"The Talk of the Walk"
The Golden Nugget Mine Ride 1960-2009
Last Saturday, despite the wind and the piercing cold, I had to find my way to the boardwalk in Wildwood. You see, there was a funeral for a friend.
Area baby boomers - over 700 of us, many with children in tow - came to say goodbye to The Golden Nugget.
If you grew up in the Delaware Valley during the boomer years, you'll understand exactly what that means. And if you didn't, there may never be a way to make you fully comprehend what the loss of a dark ride can mean to a generation. But, heck, I'll try.
Part coaster, part dark ride, the Golden Nugget was the premiere amusement on the late, great Hunt's Pier.

I remember one of those games - one of the favorites of my siblings - was "Torture Mary," in which said siblings would rub that styrofoam cooler against the window of the wagon, emitting a high pitched squeal that would give me chills up and down the spine. I'm getting goosebumps just typing this.
But finally, finally!, we'd turn down the curve off of the Garden State Parkway and see that sign, "Welcome to The Wildwoods." That's when the summer truly started for us. Again, this might be one of those "you had to be there" things, but I have a feeling most of us have a similar place, the kind of place that symbolized the joy and the freedom that summer meant to us growing up.
Days, of course, were spent at the beach, making sandcastles, jumping over waves, and digging for water. This was back when that was possible, before nature deposited generous amounts of sand from the northern beaches along the Wildwoods, growing it grain by grain into the expanse it is today. Back then, though, the water came right up under the amusement pier, and we could dig for it with our shovels, scooping out first the dry soft sand, then the wetter mud until we could touch our own well of water if we put our arm into the hole and wiggled with pointed fingers.
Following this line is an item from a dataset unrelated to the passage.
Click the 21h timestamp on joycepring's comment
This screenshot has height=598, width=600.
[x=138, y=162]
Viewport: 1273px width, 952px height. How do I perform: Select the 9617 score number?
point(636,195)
Hunt's was the premiere amusement pier of the Jersey shore (you can't tell me otherwise!). Each square inch seemed filled with flashing lights, each shining on a different adventure - from the pirates of the Skua to the first drop on the Flyer; from the exotic animals in Jungleland to the crazy capers of the Keystone Kops. We'd soak it all in while mom and dad stood in line at the ticket booth, but there was no doubt where we were headed first - the back right corner of the pier, home of the Golden Nugget.
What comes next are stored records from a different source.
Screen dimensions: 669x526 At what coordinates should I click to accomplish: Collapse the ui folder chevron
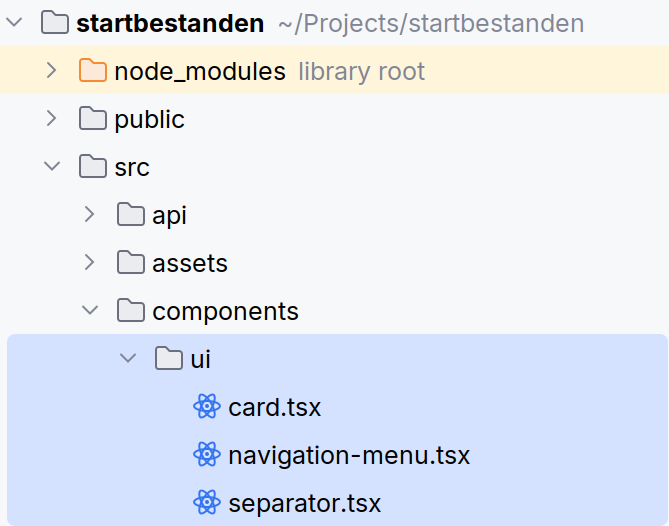[x=128, y=359]
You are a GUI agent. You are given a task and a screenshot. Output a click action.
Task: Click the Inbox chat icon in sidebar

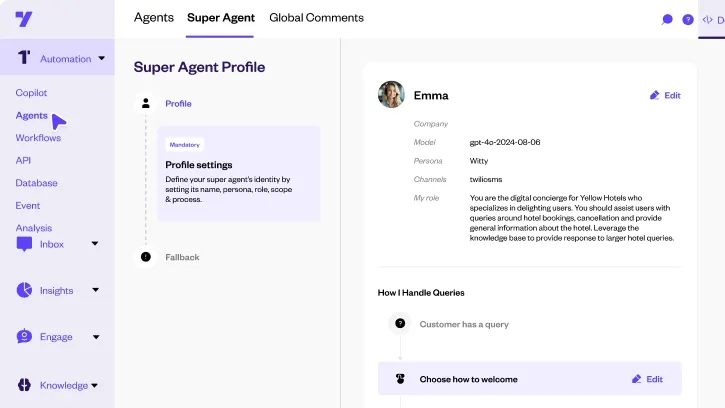click(24, 244)
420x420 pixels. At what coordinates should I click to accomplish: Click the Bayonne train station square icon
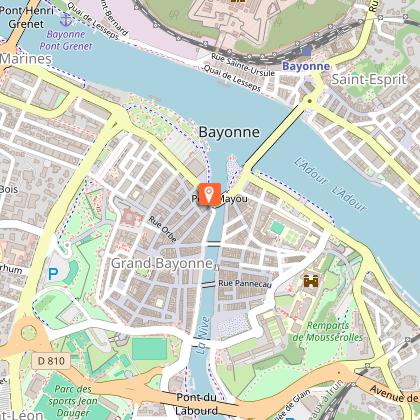306,51
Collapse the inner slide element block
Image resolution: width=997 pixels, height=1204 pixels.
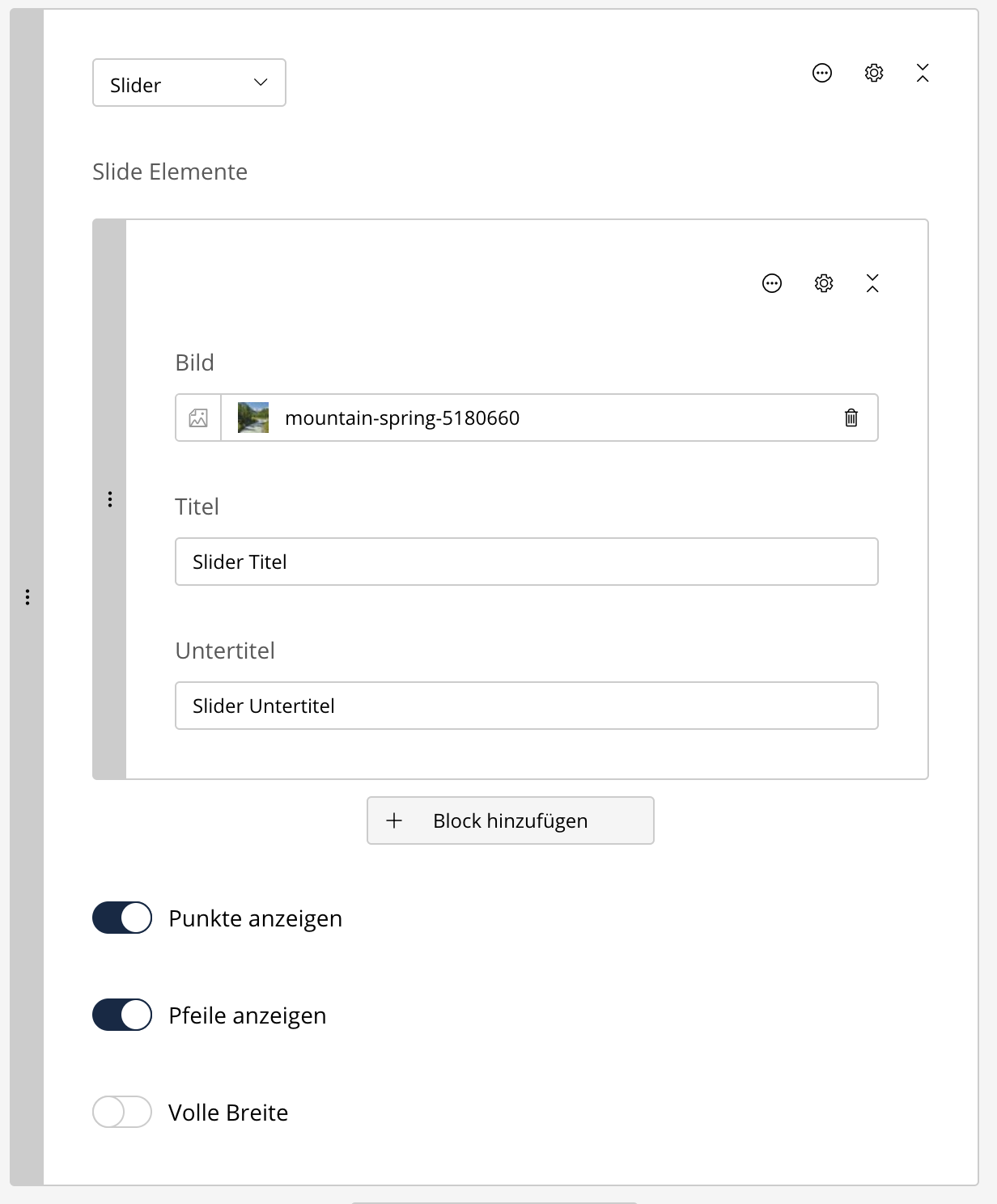pos(872,283)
Last weekend, we gathered to say goodbye to the Nugget, the last remaining ride from those glory days on Hunt's. All the other rides are gone now, dismantled and dispersed, victims of age and technology, which always calls for bigger, better, faster, flashier. All those things are great - I'm always up for the latest coaster ride - but they made the playland of our childhood seem quaint. And "quaint" does not sell tickets, my friends. It's that easy, and that sad, a fact of life.
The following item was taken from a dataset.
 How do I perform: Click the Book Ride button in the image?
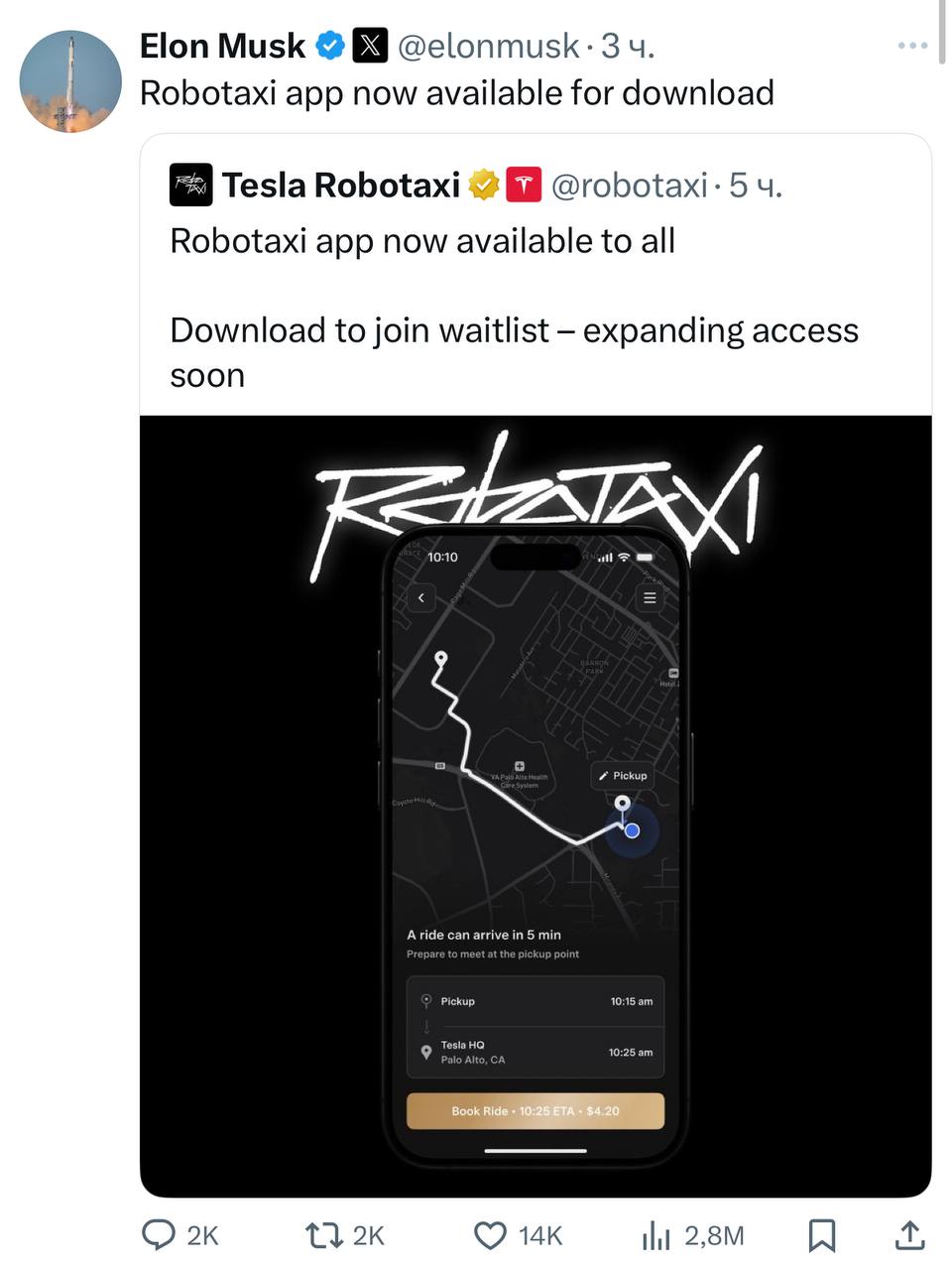tap(536, 1111)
That's not to say there hadn't been efforts. The decision to raze the Golden Nugget was a difficult one, but a combination of things - practicality, cost, asbestos, stricter ride codes - made a rehab almost impossible. The end came, as ends almost always do. Another of those sad facts.
But at least the old ride went off in dignity. The Moreys - owner of Moreys Piers - gave the Golden Nugget a farewell ceremony on January 31. Before the demolition began and the plug was pulled, we were given a last chance to go into the building, hear once again of the summers of our childhood, and get our picture taken in one of the remaining mine cars. My son Max and I each walked away with a piece of the chain drive, a souvenir of the glory days of the Golden Nugget.
I walked away with memories, too, the kind that used to warm me through the south Jersey winters, when a magical playland by the sea was waiting for the last bell of the school year. Goodbye, Golden Nugget. In our hearts and in our memories, long may you run.